By David Frum, CNN Contributor
  • David Frum: Bush's memoirs help explain why U.S. attacked Iraq
  • He says White House was being briefed on huge number of threats
  • Intelligence agencies overreacted after failing to stop 9/11, he says
  • Saddam Hussein was a threat the U.S. could anticipate, Frum says

Editor's note: David Frum writes a weekly column for A special assistant to President George W. Bush from 2001 to 2002, he is the author of six books, including "Comeback: Conservatism That Can Win Again," and is the editor of FrumForum.

Washington (CNN) -- The question most readers will bring to George W. Bush's memoirs can be put into just two words: "Why Iraq?"

Here's an abridgement of the former president's answer, from pages 228-229.

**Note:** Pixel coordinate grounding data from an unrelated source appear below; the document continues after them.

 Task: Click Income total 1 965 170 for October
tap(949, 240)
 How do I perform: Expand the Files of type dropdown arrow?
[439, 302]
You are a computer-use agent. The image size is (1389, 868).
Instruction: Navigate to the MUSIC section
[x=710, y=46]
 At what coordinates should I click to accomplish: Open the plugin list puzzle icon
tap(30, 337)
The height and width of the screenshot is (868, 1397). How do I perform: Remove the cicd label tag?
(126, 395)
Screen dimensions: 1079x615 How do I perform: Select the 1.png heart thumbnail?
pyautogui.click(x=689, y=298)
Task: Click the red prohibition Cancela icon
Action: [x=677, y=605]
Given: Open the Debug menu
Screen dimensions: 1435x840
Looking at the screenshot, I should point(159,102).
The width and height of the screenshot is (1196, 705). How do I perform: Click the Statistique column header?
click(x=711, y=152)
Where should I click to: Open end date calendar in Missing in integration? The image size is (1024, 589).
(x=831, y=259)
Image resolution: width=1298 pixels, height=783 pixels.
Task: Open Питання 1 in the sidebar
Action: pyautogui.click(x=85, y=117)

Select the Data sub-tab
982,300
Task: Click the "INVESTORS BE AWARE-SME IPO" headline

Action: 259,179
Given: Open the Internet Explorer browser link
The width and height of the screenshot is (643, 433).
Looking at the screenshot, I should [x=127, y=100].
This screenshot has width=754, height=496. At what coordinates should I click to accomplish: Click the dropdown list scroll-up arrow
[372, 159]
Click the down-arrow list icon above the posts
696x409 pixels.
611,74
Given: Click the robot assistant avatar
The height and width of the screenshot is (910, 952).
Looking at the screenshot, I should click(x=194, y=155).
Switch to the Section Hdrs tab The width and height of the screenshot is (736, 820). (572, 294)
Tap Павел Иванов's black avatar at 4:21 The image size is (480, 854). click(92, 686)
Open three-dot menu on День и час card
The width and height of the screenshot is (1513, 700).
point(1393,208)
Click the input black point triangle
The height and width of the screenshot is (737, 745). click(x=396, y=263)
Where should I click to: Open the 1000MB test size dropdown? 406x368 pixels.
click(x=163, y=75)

"There were state sponsors of terror. There were sworn enemies of America. There were hostile governments that threatened their neighbors. There were nations that violated international demands. There were dictators who repressed their people. And there were regimes that pursued WMD. Iraq combined all these threats. ... Before 9/11, Saddam was a problem America might have been able to manage. Through the lens of the post-9/11 world, my view changed. I had just witnessed the damage inflicted by nineteen fanatics armed with cutters. I could only imagine the destruction possible if an enemy dictator passed his WMD to terrorists."

That's the key point: After 9/11, threats that previously glanced off all of our attentions suddenly rose to dominate our minds.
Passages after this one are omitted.